APPRAISER: Well, it's an English doll, it's wax, and it's made in the period of the 1870s, early 1880s. These were luxury toys. A doll like this would have belonged to a very, very, very wealthy family. It has its complete wardrobe plus something which was very interesting: the crate that it came in, which lists all the clothing.
GUEST: Oh.
APPRAISER: Which is very, very neat. It came to this country in 1937. The doll was made, like I say, 1870s, 1880s. It has a very interesting mechanism in it. If you go under here, down towards here under all these petticoats, there's a lever, and this lever opens and shuts her eyes. Do you know who made the doll at all?
GUEST: I have no idea.
APPRAISER: Okay, this is very hard to see, but under here again, if we can get down really, really low, there's a label that says "Lucy Peck Dolls Bazaar," which was in London.
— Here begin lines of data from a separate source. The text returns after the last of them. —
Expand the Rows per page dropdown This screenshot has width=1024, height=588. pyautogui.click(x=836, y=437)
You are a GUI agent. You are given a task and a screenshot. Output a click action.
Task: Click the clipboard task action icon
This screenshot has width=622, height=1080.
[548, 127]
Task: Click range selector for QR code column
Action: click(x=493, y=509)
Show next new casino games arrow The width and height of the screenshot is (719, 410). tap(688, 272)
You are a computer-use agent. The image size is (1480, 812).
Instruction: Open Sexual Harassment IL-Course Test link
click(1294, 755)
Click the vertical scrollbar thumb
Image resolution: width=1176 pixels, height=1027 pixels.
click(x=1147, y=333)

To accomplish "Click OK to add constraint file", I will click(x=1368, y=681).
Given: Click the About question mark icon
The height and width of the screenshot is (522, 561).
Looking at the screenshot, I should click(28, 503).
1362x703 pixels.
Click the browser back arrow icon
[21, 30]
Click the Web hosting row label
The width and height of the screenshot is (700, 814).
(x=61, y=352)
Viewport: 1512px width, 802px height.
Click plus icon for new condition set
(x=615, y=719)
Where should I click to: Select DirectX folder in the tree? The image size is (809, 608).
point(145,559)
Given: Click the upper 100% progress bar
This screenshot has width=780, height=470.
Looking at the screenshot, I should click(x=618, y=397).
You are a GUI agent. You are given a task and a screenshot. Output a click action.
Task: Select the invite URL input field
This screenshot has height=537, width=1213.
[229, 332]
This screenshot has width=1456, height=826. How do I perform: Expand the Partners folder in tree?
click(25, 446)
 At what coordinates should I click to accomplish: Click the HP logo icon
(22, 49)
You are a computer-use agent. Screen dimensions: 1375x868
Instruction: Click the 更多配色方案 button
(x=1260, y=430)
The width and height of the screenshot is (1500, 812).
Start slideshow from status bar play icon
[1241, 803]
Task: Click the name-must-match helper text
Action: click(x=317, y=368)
Now, a doll at this time, in the 1880s, sold for approximately $75 to $100. So that was a lot of money in 1880.
GUEST: Oh, yes.
APPRAISER: It's what they call "poured wax." A Lucy Peck wire-eyed wax on today's market would sell on the cheap side for $4,000 to $6,000.
GUEST: Really?
APPRAISER: And you have a prime beautiful example of a great doll.
GUEST: She's a wonderful doll.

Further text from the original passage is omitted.